Hundreds of people from different Spanish cities have demanded this Wednesday the recovery of the assets registered by the Catholic Church. under the motto They are not 1,000, they are 100,000the platform recovering He has defended that "public assets are not negotiable" and has demanded to know the rest of the assets that the Church has in his name and that are not on the list released by the Government.
The Episcopal Conference admitted at the end of January that nearly a thousand of the 34,961 real estate assets that he put in his name thanks to a legal reform by President José María Aznar were not really his. Immediately afterwards, the Government activated a process for them to be regularized, that is, returned to their original owners. However, from Recuperando, they maintain that this is insufficient and demand a broader list of assets registered by the Churches since 1978 and not only between 1998 and 2015.
"We ask that all the registrations that have been made since 1978 be canceled because our Constitution declares that Spain is a non-denominational State," explained Jorge García, spokesman for the platform. From this organization it is also requested that it be "investigated" since 1946 and that "all the rich artistic and patrimonial legacy be reserved for the public domain."
The Recuperando platform has demanded an interview with the President of the Government in front of the Congress of Deputies to "propose our thesis." "May he receive us, since he has received the Church, may he receive us too", arguing that both in his investiture and in his government program he promised "to modify the legislation to reverse the registrations" . "However, he has done the opposite: negotiate bilaterally and falsely close a thing," his spokeswoman has denounced.
"Return what was stolen", "the church robs us and the government allows it", dozens of people have shouted in front of the Congress of Deputies, who have demanded once again that the Church return the goods that do not belong to it. In the words of Juanjo Picó, president of Europa Laica, the first thing is that the complete list of all the registrations of the Church be known and that those whose ownership cannot be proven be returned. They also request that assets of cultural interest be returned to Heritage. "The bishops are not notaries", it has also been possible to hear in the protest in the capital.
Gloria, a woman who has approached the San Jerónimo race to support the concentration, believes that "the plunder that has been carried out is unbearable": "It is one of the great problems that there is in Spain right now and nothing is done for that. We must draw attention, that this continues". She believes that the population, with the pandemic, "has other concerns." "But the enemy is very big, very powerful," she says.
Recuperando calculates that, between 1946 and 2015, the Church was able to register 100,000 goods of all kinds.
The one in Madrid has not been the only concentration. "La Seo belongs to the Aragonese people", protesters have claimed from Zaragoza. A group of people has concentrated in front of the Government Delegation in the Aragonese capital to demand the goods registered by the Church. Shouting "'you shall not steal' is for others" they have requested the recovery of the heritage and also a complete list of assets since 1978 with the necessary information to identify the assets, ensuring that the list provided by Carmen Calvo last year "It is incomplete and does not allow them to be identified", denounced Pedro García Castillo, president of the 'Movement towards a secular State'. García Castillo considers that in the process carried out between the Church and the Government there have been "irregularities" and that a step back must be taken, "return to the previous situation" so that the Church responds "as one more citizen".
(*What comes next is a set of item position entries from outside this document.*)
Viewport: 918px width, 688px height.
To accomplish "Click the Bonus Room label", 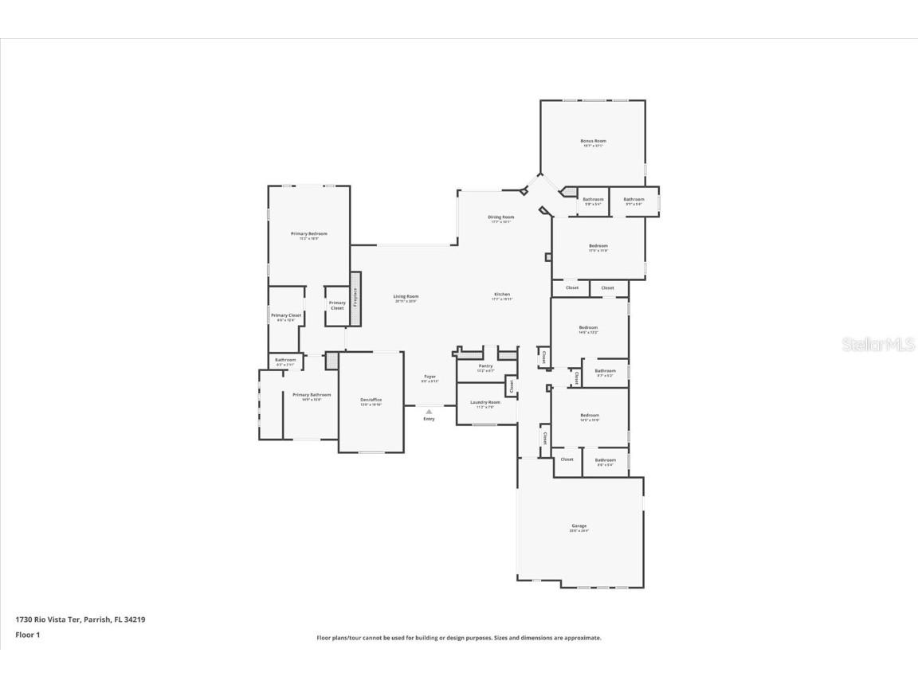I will (593, 141).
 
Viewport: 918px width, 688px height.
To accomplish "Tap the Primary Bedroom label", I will (308, 233).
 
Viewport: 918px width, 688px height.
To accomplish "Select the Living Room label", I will (406, 296).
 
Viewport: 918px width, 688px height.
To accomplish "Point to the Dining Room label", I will (501, 217).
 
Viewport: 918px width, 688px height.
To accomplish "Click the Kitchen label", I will (501, 294).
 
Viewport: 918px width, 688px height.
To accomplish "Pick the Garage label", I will (579, 526).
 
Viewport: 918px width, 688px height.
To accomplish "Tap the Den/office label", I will (371, 400).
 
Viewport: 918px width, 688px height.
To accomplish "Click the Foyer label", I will (430, 377).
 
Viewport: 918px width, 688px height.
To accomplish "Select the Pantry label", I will (485, 366).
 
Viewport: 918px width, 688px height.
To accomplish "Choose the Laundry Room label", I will (485, 402).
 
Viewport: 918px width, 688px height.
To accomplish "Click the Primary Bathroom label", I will (311, 395).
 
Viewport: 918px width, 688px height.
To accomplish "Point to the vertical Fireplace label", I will (355, 297).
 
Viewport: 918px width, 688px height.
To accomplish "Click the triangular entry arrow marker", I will (429, 412).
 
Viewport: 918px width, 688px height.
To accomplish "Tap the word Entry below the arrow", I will (429, 419).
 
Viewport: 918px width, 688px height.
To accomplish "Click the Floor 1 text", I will (27, 635).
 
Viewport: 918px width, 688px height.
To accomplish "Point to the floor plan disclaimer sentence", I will (459, 638).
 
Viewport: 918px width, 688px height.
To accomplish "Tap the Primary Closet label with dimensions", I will (286, 316).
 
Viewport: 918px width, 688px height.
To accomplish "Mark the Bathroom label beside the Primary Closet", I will (285, 360).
When the 34,961 assets were published (among which there are buildings for worship, but also flats, orchards or garages), the Government and the Church launched a negotiation to analyze the list. After months of conversations, the Church ended up assuming that 965 of those assets did not belong to it and opened the door to their return, although he also acknowledged having sold 122 homes and farms that he improperly put in his name and seven places dedicated to worship. Now you will have to compensate its legitimate owners in the event of a claim. Meanwhile, the commission created to examine registrations continues with its work.
"El Micalet és nostre", protesters have shouted from Valencia, referring to the well-known Valencian monument registered by the Archbishopric. The spokeswoman for Valencia Laica, Raquel Ortiz, has assured that the entity calculates that there are "some 3,000 goods improperly registered in the Valencian Country". Ortiz has requested that the responsibility for recovering these assets "be transferred to the Government and not to the Catholic hierarchy." "It's a democratic anomaly," she concluded.
In Córdoba, activists have claimed ownership of the Mosque from the Church, one of the best-known and most controversial cases, and which is not on the list of 1,000 registrations in which the Church admits to having been confused. José Antonio Naz, spokesman for Córdoba Laica, has demanded a meeting with the President of the Government, and has assured that they will continue fighting "until they achieve a regulation that defends heritage in the public domain." For his part, Miguel Santiago Losada, spokesman for the Mosque-Cathedral, has denounced that 80% of the assets of the Spanish have been unregistered. For this reason, he has demanded the annulment of the registrations carried out, especially after 1978 "due to supervening unconstitutionality".
With information from Javier Ramajo, Alfonso Alba, Lucas Marco and Candela Canales.